AUFGABE:
Ersetze in allen folgenden Datensätzen „screenshot“ durch „page“ und gib die Zeilen ansonsten unverändert wieder.

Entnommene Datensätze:
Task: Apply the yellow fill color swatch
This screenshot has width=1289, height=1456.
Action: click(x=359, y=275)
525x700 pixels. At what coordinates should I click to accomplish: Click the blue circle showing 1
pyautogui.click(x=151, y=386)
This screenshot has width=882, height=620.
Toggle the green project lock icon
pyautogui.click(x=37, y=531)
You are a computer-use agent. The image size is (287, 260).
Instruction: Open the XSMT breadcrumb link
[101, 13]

ERGEBNIS:
Task: Apply the yellow fill color swatch
This page has width=1289, height=1456.
Action: click(x=359, y=275)
525x700 pixels. At what coordinates should I click to accomplish: Click the blue circle showing 1
pyautogui.click(x=151, y=386)
This page has width=882, height=620.
Toggle the green project lock icon
pyautogui.click(x=37, y=531)
You are a computer-use agent. The image size is (287, 260).
Instruction: Open the XSMT breadcrumb link
[101, 13]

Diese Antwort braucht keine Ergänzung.